Also bin ich erst einmal unverrichteter Dinge, ohne Fahrrad und etwas traurig    nach Hause....

Und daher nun meine Frage, ob Ihr einen Tip habt, welcher Händler in dieser Gegend etwas entgegenkommender ist   

Für eine Antwort wäre ich äußerst dankbar.   
Viele Grüße,

Jennifer


----------



## *blacksheep* (23. August 2005)

Kraupe schrieb:
			
		

> Und daher nun meine Frage, ob Ihr einen Tip habt, welcher Händler in dieser Gegend etwas entgegenkommender ist



Hallo Jennifer,

in der von Dir anvisierten Preiskategorie ist, fürchte ich, der Gewinnspanne derart gering, dass Du bei KEINEM Händler auch nur den Funken irgendeines Entgegenkommens wirst erwarten dürfen. Ich hab schon Händler erlebt, da gab es für ein 4000 Euro Bike einen Satz hochwertige Pedale.
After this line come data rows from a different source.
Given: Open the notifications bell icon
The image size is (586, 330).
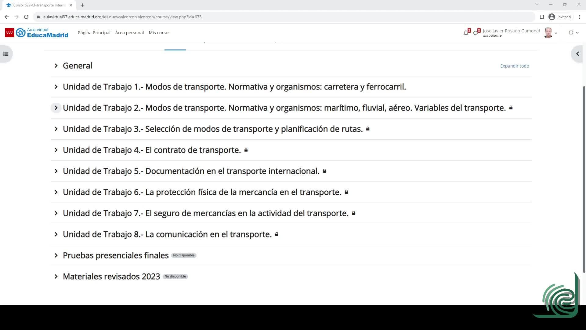Looking at the screenshot, I should (466, 33).
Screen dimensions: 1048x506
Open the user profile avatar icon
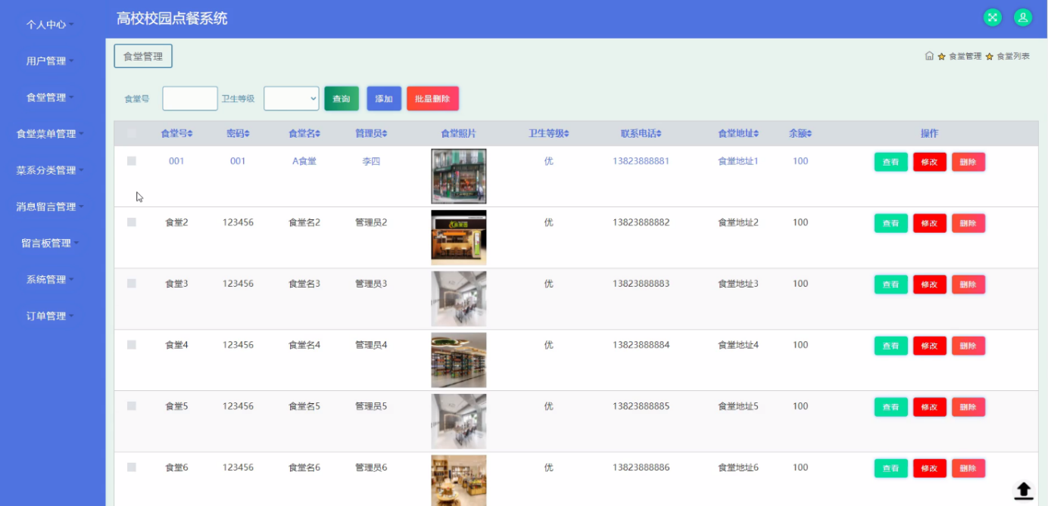(1023, 17)
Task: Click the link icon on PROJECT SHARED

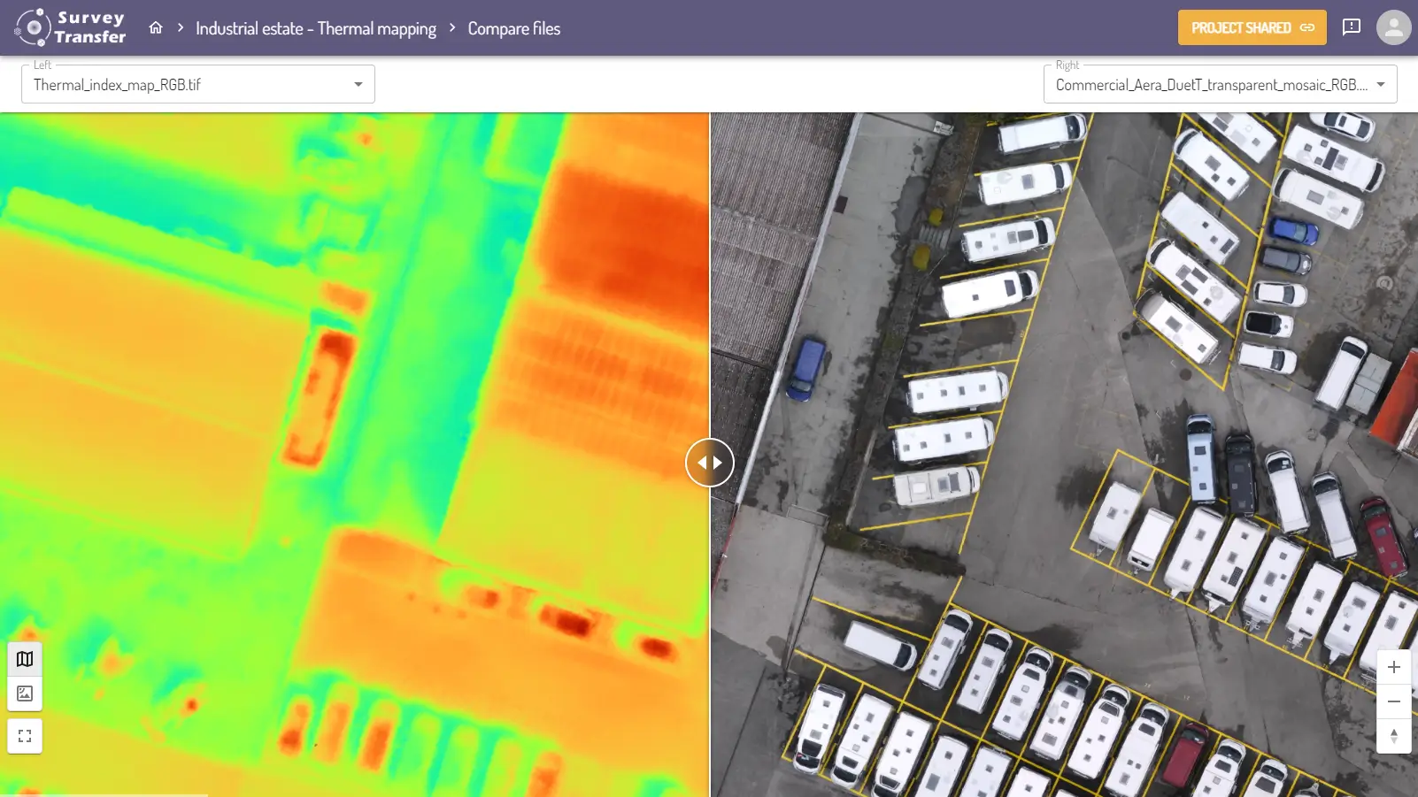Action: tap(1309, 27)
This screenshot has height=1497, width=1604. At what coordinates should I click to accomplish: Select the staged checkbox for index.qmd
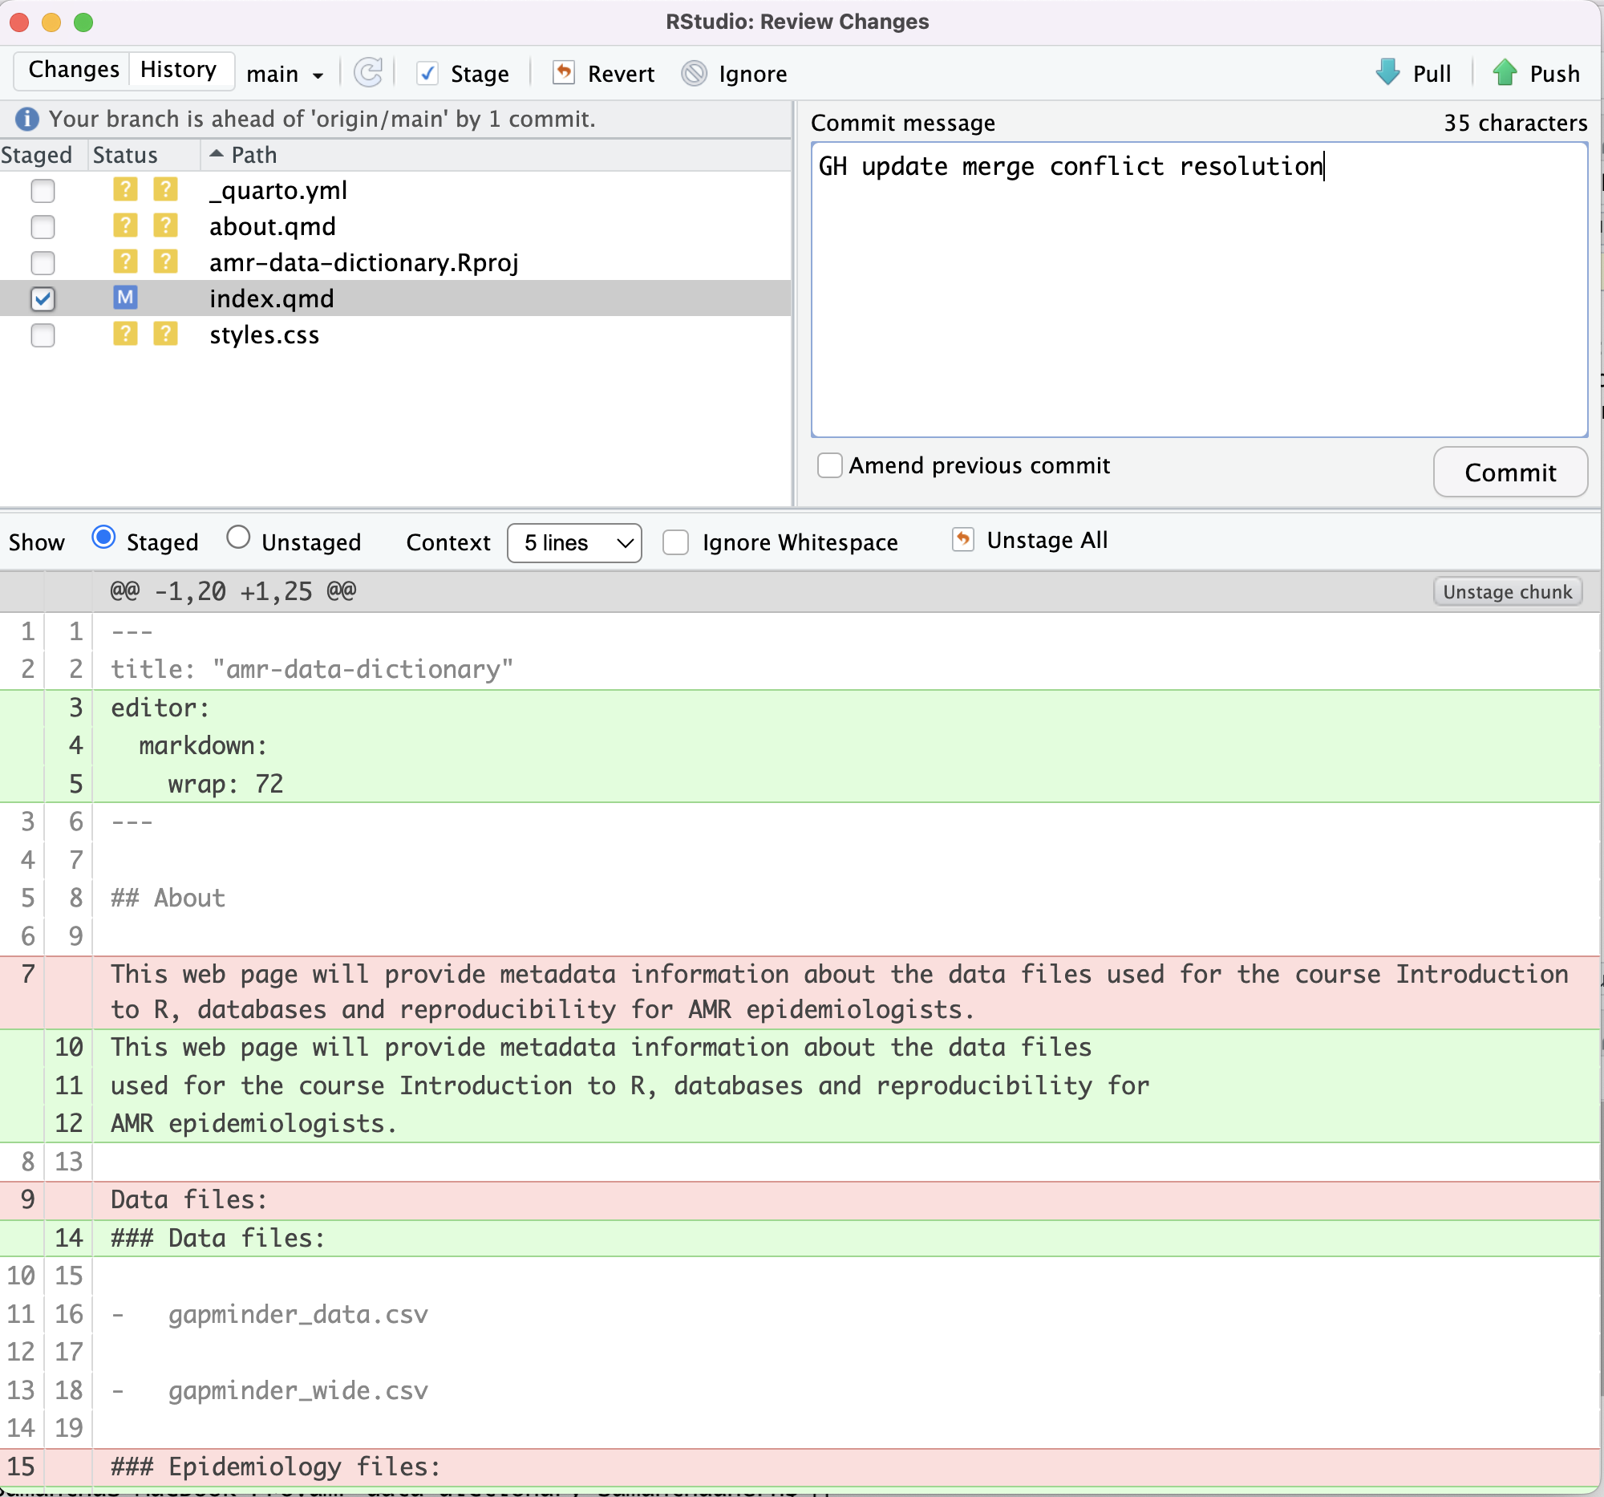(45, 297)

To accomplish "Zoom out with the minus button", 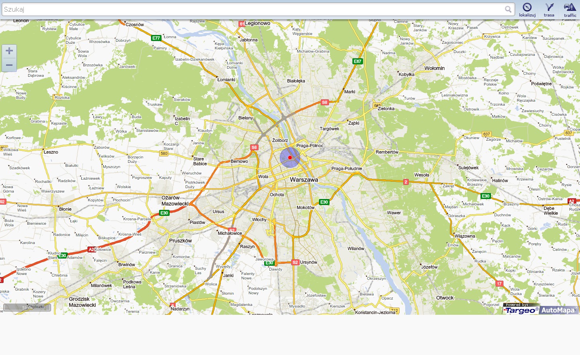I will [x=9, y=65].
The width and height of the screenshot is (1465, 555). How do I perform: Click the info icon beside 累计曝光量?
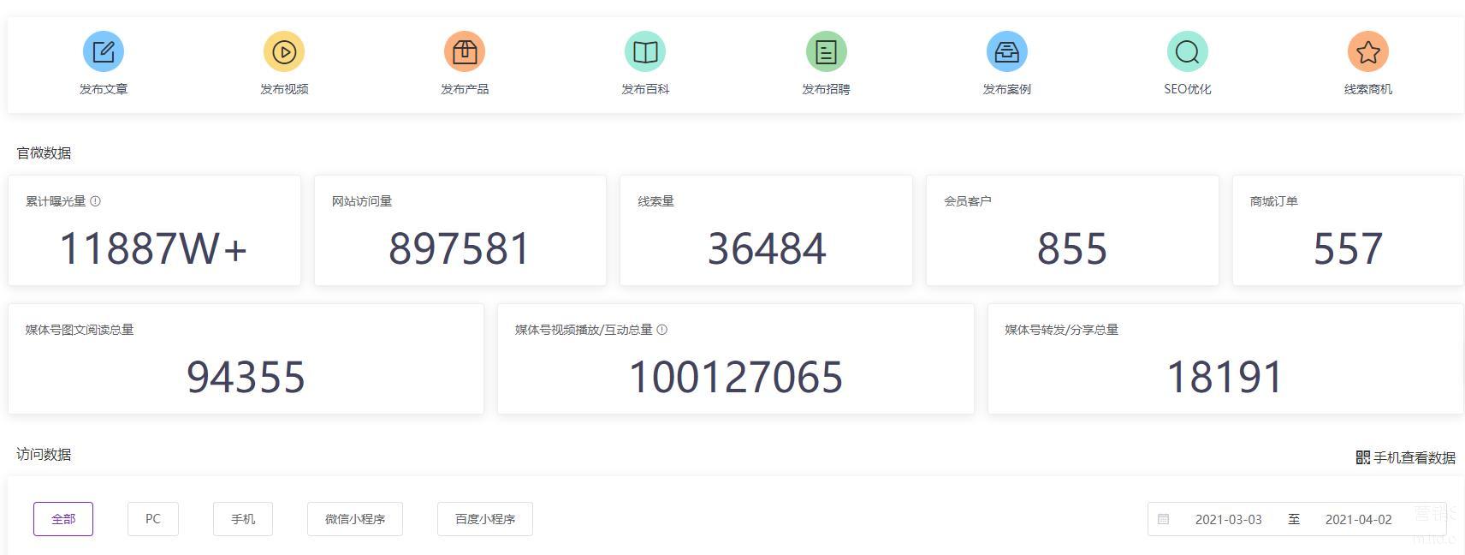[x=96, y=201]
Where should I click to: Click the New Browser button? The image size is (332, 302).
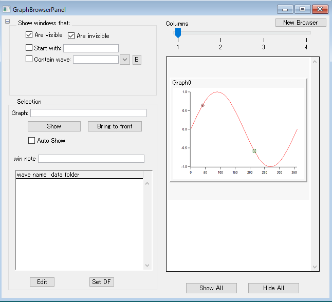300,23

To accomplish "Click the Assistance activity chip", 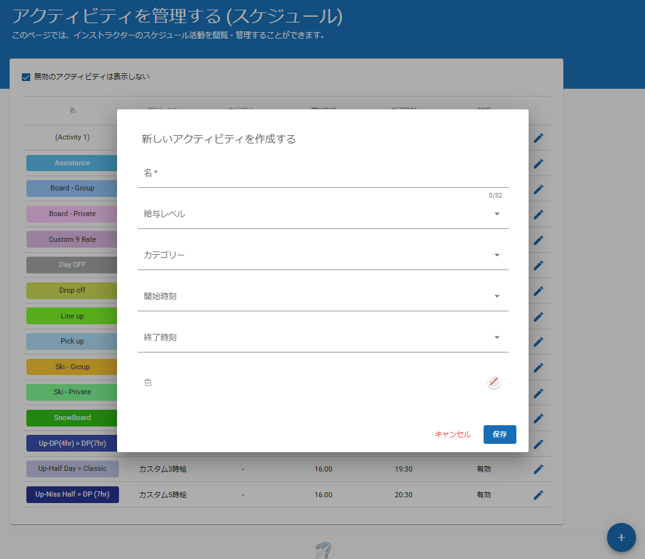I will click(72, 163).
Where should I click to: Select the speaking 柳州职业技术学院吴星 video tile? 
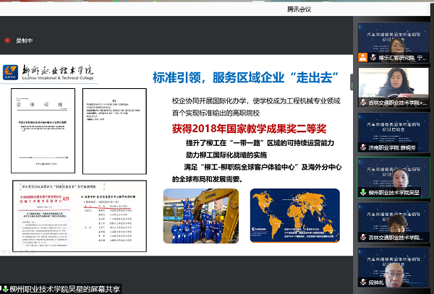pos(394,176)
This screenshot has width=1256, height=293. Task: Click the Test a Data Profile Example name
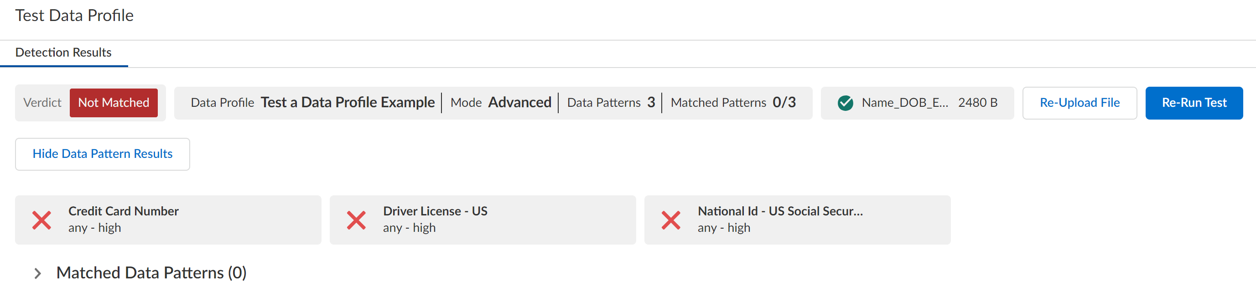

Mein Tipp: Von Hacht ist eine klasse Laden, ein anderer Sattel und ein Austausch des Lenkers sind schon gar nicht schlecht. Des weiteren wirst Du auch in Zukunft in Sachen Fahrrad bei diesem Fachhändler gut aufgehoben sein.

Just my 2 cents.

Gruss,

Janus


----------



## MTB-News.de




----------



## Hegi (24. August 2005)

Kraupe schrieb:
			
		

> Huhu,
> 
> nicht böse sein, wenn der Thread schon einmal hier irgendwo im Forum auftaucht, aber ich bin erst heute auf Eure Seite gestoßen, habe auch schon fleißig gelesen, aber leider nichts gefunden, was meinem Anliegen entspricht...
> 
> ...



muß es denn ein stevens sein? trengade macht auch klasse bikes und da kenne ich einen klasse bikehändler mit top-service in duvenstedt   

www.rad-spass.de

hat auch noch cannondale im programm!


----------



## endorphin80 (24. August 2005)

Ist doch egal ob trenga.de oder Stevens...

Die Rahmen kommen beide aus dem Osten...
...und die Räder werden maximal in HH montiert...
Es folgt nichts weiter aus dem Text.